Bedford's relentless pursuit of apple perfection makes him particularly sensitive to subpar fruit that carries the name of one of the breeds he's developed. The Honeycrisp was a smashing commercial success, and generated royalties for the university until the patent expired in 2008. But Bedford had no recourse when he thought a grower was falling down on the job.

When the SweeTango was released, the university used a managed licensing system that allows Bedford to call growers and demand they do better. The next step in the U's fruit marketing evolution is the dual naming rights for the First Kiss.

"We've put 20 to 30 years into these things, and we want them to get out and serve the public, but we have to manage them," Bedford said. "That's been done in the world of commerce for many years. It's just that it's a newer concept in agriculture."

The First Kiss is already grown under the Rave name in Washington, where around 60,000 bushels are being picked this year.

The apple is more tart than a Honeycrisp, but it retains the parent apple's "explosive crispness" and was crossed with an unreleased variety from Arkansas, known simply as AA-44, to make it more tolerant to hot weather and earlier to ripen. That makes the apple available for growers to sell a month earlier than most other apples in Minnesota.

The apple is being tested at 20 sites in Europe and getting good reviews. It was a sensation at the State Fair, selling out in 48 hours at $3 an apple.

"When we saw that ripen about a week before the State Fair, we knew it was going to be a hit," said J.P. Jacobson, the grower at Pine Tree Apple Orchard outside of White Bear Lake, one of the original test sites for the apple.

Jacobson said there were "frenzy-like conditions" at his booth at the State Fair. "We had 400 people in line," he said.

The First Kiss is the first national apple variety released by the university since the SweeTango, and only the second since the Honeycrisp. Jacobson said he thinks it will catch on quickly because of social media, and could wipe out cultivation of other apple varieties. It's good for baking pies, and should make good cider, he said.

"Based on how demand went this year, I ordered more trees," Jacobson said.

Most apple orchards in Minnesota are geared toward visitors, and not the wholesale market. For those, the First Kiss's early maturity may be an obstacle to growing it.

"It's a good apple. There's nothing wrong with the apple itself," said Ross Nelson of Nelson Apple Farm near Webster, and the president of the Minnesota Apple Growers. "We will not be putting it in our orchard and the reason is it matures around the first of August and we don't have any other apples maturing at that time."

Economically it doesn't make sense for Nelson to staff the orchard for one variety for a month. Besides, he said, "People don't want to come out to the orchards in early August."

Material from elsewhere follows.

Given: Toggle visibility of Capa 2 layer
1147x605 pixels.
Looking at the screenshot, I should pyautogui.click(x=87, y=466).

Nelson also said the two-name convention has been confusing to consumers in the case of another apple — the SugarBee, a grower-developed descendant of the Honeycrisp that's known as the B51 in Minnesota but the SugarBee elsewhere.

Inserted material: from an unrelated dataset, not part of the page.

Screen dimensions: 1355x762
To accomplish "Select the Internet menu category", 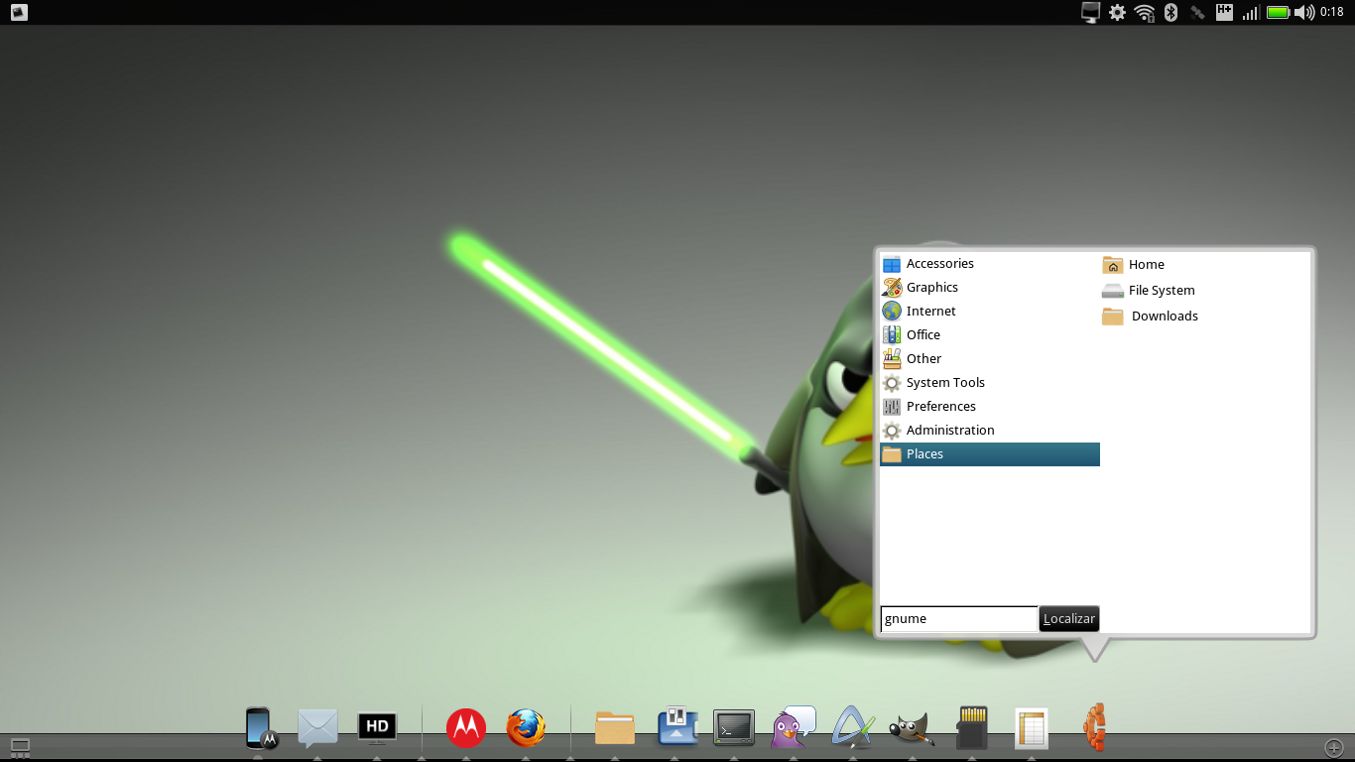I will point(929,312).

"I think in the long run it will be fine," Nelson said.

Bedford said he is pleased with the plan to reserve the First Kiss name for Minnesota.

"I still can't fault the concept that we did it under, based on what we learned from Honeycrisp," he said.

The driving motivation behind all his work is partly commercial — the Honeycrisp has been a boon to the U's horticulture department and "we've got to keep inventing new ones," Bedford said. But he also said he believes a better apple has social benefits.

"What's the point of all this? More food? Don't we have enough food?" Bedford said. "If we were just making different forms of Twinkies, I'd have more trouble answering that question. But to have something that can compete with junk food that's good for you, that's different.

"We have this category of food that's good for you, but so is kale and broccoli. People aren't so excited to eat those things. We fall in that weird intersection of something that's good for you and something that people are excited to eat. There are not too many crossover things like that, and that's what good apples can be."

Correction: A previous version misspelled the name of Jim Luby.